Fwiw I've spent my whole career doing data analysis but the ease at which I was ...

nomilk · on Dec 30, 2023

I'm a data scientist and it's my first time seeing analysis of a dataset using prompts (as opposed to code: i.e. python/R/SQL). I'm slightly blown away! The plot titled 'Distribution of Builds by Platform and Outcome' looks professional and would take me 10-60 minutes using ggplot. The spacings between the text and other graphical elements are done well and would be time-consuming (not to mention bland) for humans.

I'm wondering if we'll soon see Jupyter notebooks with R, Python, Julia, and OpenAI-assistant kernels! (the latter being human readable plain text instructions like the ones used in your analysis E.g. rather than 20 lines of matplotlib or ggplot "Show me the distribution of builds by machine platform, where the platforms are ordered by M1 to M3, and within the platform class Pro comes before Max.".

This has blown my mind.

I'm still unclear on the exact tech stack you used. If I understand correctly, the steps were:

- generate data locally,

- use an ETL tool to push data to Google BigQuery,

- use BigQuery to generate CSVs

- give CSVs to an OpenAI assistant.

From there you asked OpenAI assistant questions and it generates the plots? Is this understanding correct?

Last question: how many times did you have to re-submit or rewrite the prompts? Were the outputs mostly from the first attempts, or was there a fair bit of back and forth re wording the prompts?

lawrjone · on Dec 30, 2023

I think we’ll definitely see AI find its way to the notebook tools. Funny enough, you can ask the model to give you an iPython notebook of its workings if you want to move your analysis locally, so in a way it’s already there!

On the process: we’re using OpenAI’s assistants feature alongside the ‘code interpreter’. This means the LLM that you speak to is fine tuned to produce Python code that can do data analysis.

You upload your files to OpenAI and make them available in the assistant.
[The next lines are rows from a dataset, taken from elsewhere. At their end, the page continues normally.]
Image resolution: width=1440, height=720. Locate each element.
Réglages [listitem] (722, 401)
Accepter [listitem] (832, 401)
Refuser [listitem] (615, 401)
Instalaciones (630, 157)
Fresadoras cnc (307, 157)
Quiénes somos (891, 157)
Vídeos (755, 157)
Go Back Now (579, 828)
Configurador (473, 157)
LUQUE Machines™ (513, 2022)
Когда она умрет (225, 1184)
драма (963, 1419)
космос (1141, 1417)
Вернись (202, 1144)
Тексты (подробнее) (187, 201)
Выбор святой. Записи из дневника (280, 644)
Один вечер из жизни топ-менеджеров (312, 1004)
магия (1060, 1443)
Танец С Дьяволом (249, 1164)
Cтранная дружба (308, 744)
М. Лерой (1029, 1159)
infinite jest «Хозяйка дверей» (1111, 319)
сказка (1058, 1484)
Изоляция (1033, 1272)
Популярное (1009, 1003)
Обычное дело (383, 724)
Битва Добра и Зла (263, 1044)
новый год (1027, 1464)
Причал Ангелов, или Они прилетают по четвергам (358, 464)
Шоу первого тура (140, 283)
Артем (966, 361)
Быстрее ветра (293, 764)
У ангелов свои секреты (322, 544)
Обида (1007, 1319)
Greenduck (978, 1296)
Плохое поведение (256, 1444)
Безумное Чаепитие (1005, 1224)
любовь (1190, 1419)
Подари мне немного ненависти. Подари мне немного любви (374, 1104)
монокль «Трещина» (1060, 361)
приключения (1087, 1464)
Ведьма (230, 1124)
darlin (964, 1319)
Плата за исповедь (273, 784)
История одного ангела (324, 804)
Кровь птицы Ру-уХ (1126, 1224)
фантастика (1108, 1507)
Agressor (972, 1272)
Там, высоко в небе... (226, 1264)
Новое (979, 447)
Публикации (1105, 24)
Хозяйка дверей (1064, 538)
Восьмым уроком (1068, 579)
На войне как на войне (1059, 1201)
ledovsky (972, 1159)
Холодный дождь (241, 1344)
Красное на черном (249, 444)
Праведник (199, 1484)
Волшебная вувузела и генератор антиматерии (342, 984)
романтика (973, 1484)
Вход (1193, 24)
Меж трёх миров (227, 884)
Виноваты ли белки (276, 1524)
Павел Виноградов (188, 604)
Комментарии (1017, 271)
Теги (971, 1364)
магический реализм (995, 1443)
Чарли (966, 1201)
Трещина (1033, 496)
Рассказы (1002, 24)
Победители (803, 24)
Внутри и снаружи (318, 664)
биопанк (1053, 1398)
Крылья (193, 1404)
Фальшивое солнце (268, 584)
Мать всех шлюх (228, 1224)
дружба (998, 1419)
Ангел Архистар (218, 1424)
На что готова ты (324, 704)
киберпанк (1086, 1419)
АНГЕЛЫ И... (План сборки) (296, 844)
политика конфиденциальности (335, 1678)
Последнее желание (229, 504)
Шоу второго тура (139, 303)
Then you speak to the LLM and ask questions about your data, it generates Python code (using pandas/numpy/etc) and runs the code on OpenAI infra in a sandbox, pulling the results out and having them interpreted by the LLM.

So the plots you see are coming direct from Python code the LLM generated.

On how many times did I resubmit: quite a few. I’d ask for a graph and it would give me what I needed, but maybe the layout was bad so you’d say “repeat the above but show two histograms a row and colour each machine model differently”.

I was using a very recent model that’s in preview. It was a bit slow (30s to 2m to get a response sometimes) but that’s expected on a preview and this stuff will only get faster.

Hope that answers your questions!

gray_-_wolf · on Dec 29, 2023

> it makes this analysis far more accessible than it was before

How does the average engineer verify if the result is correct? You claim (and I believe you) to be able to do this "by hand", if required. Great, but that likely means you are able to catch when LLM makes an mistake. Any ideas on how average engineer, without much experience in this area, should validate the results?

lawrjone · on Dec 29, 2023

I mentioned this in a separate comment but it may be worth bearing in mind how the AI pipeline works, in that you’re not pushing all this data into an LLM and asking it to produce graphs, which would be prone to some terrible errors.

Instead, you’re using the LLM to generate Python code that runs using normal libraries like Pandas and gnuplot. When it makes errors it’s usually generating totally the wrong graphs rather than inaccurate data, and you can quickly ask it “how many X Y Z” and use that to spot check the graphs before you proceed.

My initial version of this began in a spreadsheet so it’s not like you need sophisticated analysis to check this stuff. Hope that explains it!